§ **PASSAGE**
------------
Practical Example: Autonomous-Driving LiDAR Segmentation Picks Its Battles

Who: a perception team at an autonomous-driving company, 2023, segmenting LiDAR point clouds into road, vehicle, pedestrian, and background. Situation: a single spinning LiDAR sweep is roughly 120,000 points, arriving ten times a second, and the segmentation had to run in real time on an in-car GPU. Problem: a plain PointNet ran fast but was too coarse, it missed thin objects like poles and distant pedestrians because the global max-pool washed out local detail; a full point transformer was accurate but too slow at 120k points to hit the 100-millisecond budget. Decision: they adopted a PointNet++-style hierarchical backbone with sparse voxel features in the early layers (so neighborhoods were cheap to query) and reserved attention for a small final stage. Result: they hit the latency budget while recovering the thin-object accuracy the flat network lost, because the hierarchy reintroduced locality where it mattered. Lesson: the PointNet-to-transformer spectrum is a speed-accuracy dial; on real-time, large-cloud problems you place locality and attention surgically rather than everywhere.
------------
§ **EXCERPTED RECORDS**
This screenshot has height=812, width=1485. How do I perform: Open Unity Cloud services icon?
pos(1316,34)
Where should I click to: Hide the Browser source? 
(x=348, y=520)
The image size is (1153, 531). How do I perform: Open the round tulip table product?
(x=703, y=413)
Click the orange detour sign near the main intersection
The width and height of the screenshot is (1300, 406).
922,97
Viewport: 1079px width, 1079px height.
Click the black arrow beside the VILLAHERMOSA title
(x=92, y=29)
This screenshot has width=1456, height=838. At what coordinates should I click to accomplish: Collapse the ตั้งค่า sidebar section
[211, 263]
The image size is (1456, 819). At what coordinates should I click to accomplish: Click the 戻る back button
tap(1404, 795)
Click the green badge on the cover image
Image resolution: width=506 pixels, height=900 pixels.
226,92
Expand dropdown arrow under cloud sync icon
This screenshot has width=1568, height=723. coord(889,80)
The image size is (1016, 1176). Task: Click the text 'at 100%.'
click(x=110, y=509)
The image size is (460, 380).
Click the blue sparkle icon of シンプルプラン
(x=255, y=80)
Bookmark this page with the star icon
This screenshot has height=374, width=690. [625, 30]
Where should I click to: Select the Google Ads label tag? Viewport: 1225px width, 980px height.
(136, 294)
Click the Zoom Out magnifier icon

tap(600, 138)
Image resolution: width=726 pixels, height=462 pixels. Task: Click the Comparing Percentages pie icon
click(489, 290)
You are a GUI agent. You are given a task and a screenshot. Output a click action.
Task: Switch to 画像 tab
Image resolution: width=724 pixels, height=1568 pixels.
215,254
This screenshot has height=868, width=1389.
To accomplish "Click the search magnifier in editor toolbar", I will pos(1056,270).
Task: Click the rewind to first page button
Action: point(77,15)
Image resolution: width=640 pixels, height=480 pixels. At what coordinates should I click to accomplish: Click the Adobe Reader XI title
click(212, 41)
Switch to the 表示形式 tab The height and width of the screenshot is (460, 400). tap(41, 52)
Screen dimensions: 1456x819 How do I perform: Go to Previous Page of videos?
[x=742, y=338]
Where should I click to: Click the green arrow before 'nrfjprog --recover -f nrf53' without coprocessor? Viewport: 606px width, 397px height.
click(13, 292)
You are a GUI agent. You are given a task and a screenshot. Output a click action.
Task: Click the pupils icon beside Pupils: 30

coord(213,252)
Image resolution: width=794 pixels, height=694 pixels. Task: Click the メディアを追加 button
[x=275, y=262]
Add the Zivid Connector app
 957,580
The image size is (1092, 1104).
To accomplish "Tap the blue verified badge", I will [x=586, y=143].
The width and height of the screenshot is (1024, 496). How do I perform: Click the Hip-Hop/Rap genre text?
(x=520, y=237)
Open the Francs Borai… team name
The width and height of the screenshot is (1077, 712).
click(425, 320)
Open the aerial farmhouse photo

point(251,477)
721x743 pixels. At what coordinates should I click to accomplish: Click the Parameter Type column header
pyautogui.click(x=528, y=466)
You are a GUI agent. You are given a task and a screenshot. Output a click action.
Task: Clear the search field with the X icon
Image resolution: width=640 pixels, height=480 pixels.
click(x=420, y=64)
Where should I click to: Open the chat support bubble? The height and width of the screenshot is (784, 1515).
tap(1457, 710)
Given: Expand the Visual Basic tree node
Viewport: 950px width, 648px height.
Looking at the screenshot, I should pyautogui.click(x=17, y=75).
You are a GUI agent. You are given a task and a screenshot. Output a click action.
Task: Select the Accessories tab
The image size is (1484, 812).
------------
§ **WHAT TO WORK ON**
A. Lay out the entries as a JSON list of strings, one string per line and with blank lines omitted, starting at the first entry and ending at the line that contains "click(x=110, y=509)", both included.
B. Proceed with the LiDAR segmentation case study, picking up after its final sentence.
The LiDAR segmentation case study and the entries bear no relation to one another.

§ **EXPECTED ANSWERS**
A.
[
  "This screenshot has height=812, width=1485. How do I perform: Open Unity Cloud services icon?",
  "pos(1316,34)",
  "Where should I click to: Hide the Browser source? ",
  "(x=348, y=520)",
  "The image size is (1153, 531). How do I perform: Open the round tulip table product?",
  "(x=703, y=413)",
  "Click the orange detour sign near the main intersection",
  "The width and height of the screenshot is (1300, 406).",
  "922,97",
  "Viewport: 1079px width, 1079px height.",
  "Click the black arrow beside the VILLAHERMOSA title",
  "(x=92, y=29)",
  "This screenshot has width=1456, height=838. At what coordinates should I click to accomplish: Collapse the ตั้งค่า sidebar section",
  "[211, 263]",
  "The image size is (1456, 819). At what coordinates should I click to accomplish: Click the 戻る back button",
  "tap(1404, 795)",
  "Click the green badge on the cover image",
  "Image resolution: width=506 pixels, height=900 pixels.",
  "226,92",
  "Expand dropdown arrow under cloud sync icon",
  "This screenshot has width=1568, height=723. coord(889,80)",
  "The image size is (1016, 1176). Task: Click the text 'at 100%.'",
  "click(x=110, y=509)"
]

B.
Library Shortcut: PyTorch3D and Torch-Points3D Ship the Operators

The neighborhood queries, farthest-point sampling, and k-NN graph construction that PointNet++ and DGCNN need are easy to get wrong and slow in pure Python. PyTorch3D provides them as fused, differentiable, GPU operators:

from pytorch3d.ops import sample_farthest_points, knn_points, knn_gather
# The "set abstraction" core of PointNet++ as three fused GPU operators:
# sample well-spread centroids, find each centroid's k nearest neighbors,
# and gather those neighbor coordinates into local groups for a mini-PointNet.
# points: (B, N, 3). Sample 512 well-spread centroids, then grab each one's 32 neighbors.
centroids, idx = sample_farthest_points(points, K=512)        # coverage-maximizing sample
knn = knn_points(centroids, points, K=32)                     # 32 nearest neighbors each
neighbors = knn_gather(points, knn.idx)                       # (B, 512, 32, 3) local groups
# These three calls are the "set abstraction" core of PointNet++.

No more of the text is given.